Providing a more complete assessment of disseminated intravascular coagulation, intravascular coagulation and fibrinolysis, or hyperfibrinolysis (primary fibrinolysis), when measured in conjunction with fibrinogen, fibrin D-dimer, fibrin degradation products, soluble fibrin monomer complex, and plasminogen


Evaluating liver disease


Evaluating the effects of fibrinolytic or antifibrinolytic therapy

Method Name


Reporting Name

Alpha-2 Plasmin Inhibitor, P

Specimen Type

Plasma Na Cit

Specimen Minimum Volume

0.5 mL

Specimen Stability Information

Specimen Type Temperature Time Special Container
Plasma Na Cit Frozen 14 days

Clinical Information

Alpha-2 plasmin inhibitor (antiplasmin) is synthesized in the liver with a biological half-life of approximately 3 days. It inactivates plasmin, the primary fibrinolytic enzyme responsible for remodeling the fibrin thrombus, and binds fibrin, together with factor XIIIa, making the clot more difficult to lyse. Absence of alpha-2 plasmin inhibitor results in uncontrolled plasmin-mediated breakdown of the fibrin clot and is associated with increased risk of bleeding.

Reference Values

Adults: 80-140%

Normal, full-term, and premature infants may have mildly decreased levels (≥50%) which reach adult levels ≤ 90 days postnatal.*

*See Pediatric Hemostasis References section in Coagulation Guidelines for Specimen Handling and Processing.


Patients with congenital homozygous deficiency (with levels of <10%) are clinically affected (bleeding). Heterozygotes having levels of 30% to 60% of mean normal activity are usually asymptomatic.


Lower than normal levels may be suggestive of consumption due to activation of plasminogen and its inhibition by alpha-2 plasmin inhibitor.

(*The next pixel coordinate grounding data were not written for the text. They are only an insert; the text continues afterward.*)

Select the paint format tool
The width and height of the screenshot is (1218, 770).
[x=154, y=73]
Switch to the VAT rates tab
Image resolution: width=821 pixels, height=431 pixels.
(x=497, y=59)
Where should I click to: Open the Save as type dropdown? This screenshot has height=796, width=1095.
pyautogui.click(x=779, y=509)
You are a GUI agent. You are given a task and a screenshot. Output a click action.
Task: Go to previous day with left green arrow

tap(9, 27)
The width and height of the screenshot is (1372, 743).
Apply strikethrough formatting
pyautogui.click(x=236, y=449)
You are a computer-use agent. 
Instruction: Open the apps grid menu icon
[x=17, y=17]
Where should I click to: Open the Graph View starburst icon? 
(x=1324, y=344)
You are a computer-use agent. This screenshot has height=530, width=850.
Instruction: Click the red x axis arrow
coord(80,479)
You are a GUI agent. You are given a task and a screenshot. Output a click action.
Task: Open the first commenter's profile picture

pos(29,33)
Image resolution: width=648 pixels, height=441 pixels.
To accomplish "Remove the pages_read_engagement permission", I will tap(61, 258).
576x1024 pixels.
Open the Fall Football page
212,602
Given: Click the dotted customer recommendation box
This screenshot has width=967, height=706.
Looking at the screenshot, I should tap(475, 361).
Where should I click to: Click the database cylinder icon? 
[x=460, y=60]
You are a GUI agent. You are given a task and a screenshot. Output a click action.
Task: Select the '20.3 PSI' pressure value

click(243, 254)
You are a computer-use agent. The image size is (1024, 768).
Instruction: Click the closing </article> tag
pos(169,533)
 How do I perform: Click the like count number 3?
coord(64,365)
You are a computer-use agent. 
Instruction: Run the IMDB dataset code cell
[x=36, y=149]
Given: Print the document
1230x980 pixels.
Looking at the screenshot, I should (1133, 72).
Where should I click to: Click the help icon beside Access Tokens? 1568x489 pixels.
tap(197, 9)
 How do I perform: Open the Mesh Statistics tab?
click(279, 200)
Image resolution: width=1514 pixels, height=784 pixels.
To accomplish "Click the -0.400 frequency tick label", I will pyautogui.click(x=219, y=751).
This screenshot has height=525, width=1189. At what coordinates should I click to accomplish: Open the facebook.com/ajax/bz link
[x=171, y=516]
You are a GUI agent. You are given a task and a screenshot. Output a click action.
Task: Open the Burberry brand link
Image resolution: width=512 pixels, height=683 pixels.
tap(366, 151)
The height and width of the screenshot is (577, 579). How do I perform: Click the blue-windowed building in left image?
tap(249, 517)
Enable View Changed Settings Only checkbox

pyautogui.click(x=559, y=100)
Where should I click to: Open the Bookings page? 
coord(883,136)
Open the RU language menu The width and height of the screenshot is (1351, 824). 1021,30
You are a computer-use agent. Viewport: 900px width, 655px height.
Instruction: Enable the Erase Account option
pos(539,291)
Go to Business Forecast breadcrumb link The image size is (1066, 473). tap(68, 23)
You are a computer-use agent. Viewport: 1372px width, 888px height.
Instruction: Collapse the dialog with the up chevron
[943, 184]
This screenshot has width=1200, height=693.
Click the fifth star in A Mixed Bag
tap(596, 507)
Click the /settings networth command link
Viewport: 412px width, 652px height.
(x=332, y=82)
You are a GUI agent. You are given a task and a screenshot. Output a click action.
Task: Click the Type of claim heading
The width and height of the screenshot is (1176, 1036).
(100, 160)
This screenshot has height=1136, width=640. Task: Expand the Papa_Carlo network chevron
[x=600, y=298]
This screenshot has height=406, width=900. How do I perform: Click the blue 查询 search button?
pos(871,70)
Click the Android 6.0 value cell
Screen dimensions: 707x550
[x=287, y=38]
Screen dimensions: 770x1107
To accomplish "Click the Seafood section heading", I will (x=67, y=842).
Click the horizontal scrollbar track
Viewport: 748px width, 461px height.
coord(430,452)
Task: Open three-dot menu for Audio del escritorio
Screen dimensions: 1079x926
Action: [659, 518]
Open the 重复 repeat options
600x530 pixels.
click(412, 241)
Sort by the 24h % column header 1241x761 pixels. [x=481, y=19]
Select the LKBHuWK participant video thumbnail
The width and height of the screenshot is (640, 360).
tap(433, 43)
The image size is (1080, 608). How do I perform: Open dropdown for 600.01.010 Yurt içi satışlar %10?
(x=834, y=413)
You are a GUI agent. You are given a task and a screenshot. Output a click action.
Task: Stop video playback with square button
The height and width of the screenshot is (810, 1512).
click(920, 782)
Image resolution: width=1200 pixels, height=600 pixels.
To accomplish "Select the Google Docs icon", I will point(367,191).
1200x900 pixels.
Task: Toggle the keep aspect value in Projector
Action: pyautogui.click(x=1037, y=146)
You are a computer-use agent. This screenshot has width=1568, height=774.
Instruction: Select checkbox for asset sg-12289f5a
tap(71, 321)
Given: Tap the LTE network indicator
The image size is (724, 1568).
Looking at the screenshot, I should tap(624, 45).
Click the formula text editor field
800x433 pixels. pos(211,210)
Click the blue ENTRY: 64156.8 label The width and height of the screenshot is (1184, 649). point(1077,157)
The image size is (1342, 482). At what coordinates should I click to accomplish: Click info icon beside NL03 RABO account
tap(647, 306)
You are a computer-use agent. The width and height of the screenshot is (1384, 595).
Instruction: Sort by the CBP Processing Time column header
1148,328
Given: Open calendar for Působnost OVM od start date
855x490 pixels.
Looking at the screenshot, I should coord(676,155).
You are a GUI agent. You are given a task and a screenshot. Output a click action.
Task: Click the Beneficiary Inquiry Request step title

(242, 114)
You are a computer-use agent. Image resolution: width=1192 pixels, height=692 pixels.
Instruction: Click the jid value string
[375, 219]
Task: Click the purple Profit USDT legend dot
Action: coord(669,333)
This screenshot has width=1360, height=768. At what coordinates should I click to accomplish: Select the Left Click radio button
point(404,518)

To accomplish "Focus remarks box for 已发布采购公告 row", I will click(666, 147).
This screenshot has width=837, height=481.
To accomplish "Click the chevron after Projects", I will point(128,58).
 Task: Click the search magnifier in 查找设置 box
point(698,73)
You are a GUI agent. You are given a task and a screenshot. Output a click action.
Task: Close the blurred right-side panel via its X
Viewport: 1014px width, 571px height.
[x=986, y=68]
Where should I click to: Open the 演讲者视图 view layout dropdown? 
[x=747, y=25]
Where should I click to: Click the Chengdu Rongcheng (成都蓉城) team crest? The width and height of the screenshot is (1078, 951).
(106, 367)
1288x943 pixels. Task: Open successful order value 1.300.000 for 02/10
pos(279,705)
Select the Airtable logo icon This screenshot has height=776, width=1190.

The clinical significance of high levels of alpha-2 plasmin inhibitor is unknown.

Clinical Reference

1. Lijnen HR, Collen D: Congenital and acquired deficiencies of components of the fibrinolytic system and their relation to bleeding or thrombosis. Blood Coagul Fibrinolysis. 1989;3:67-77

2. Francis RB Jr: Clinical disorders of fibrinolysis: A critical review. Blut. 1989 Jul;59(1):1-14

3. Aoki N: Hemostasis associated with abnormalities of fibrinolysis. Blood Rev. 1989 Mar;3(1):11-17

4. Singh S, Saleem S, Reed GL: Alpha2-antiplasmin: The devil you don’t know in cerebrovascular and cardiovascular disease. Front Cardiovasc Med. 2020 Dec 23;7:608899

Day(s) Performed

Monday through Friday

Report Available

3 to 7 days

Test Classification

This test has been modified from the manufacturer's instructions. Its performance characteristics were determined by Mayo Clinic in a manner consistent with CLIA requirements. This test has not been cleared or approved by the US Food and Drug Administration.

CPT Code Information


LOINC Code Information

Test ID Test Order Name Order LOINC Value
A2PI Alpha-2 Plasmin Inhibitor, P 27810-1


Result ID Test Result Name Result LOINC Value
A2PI Alpha-2 Plasmin Inhibitor, P 27810-1


If not ordering electronically, complete, print, and send a Coagulation Test Request (T753) with the specimen.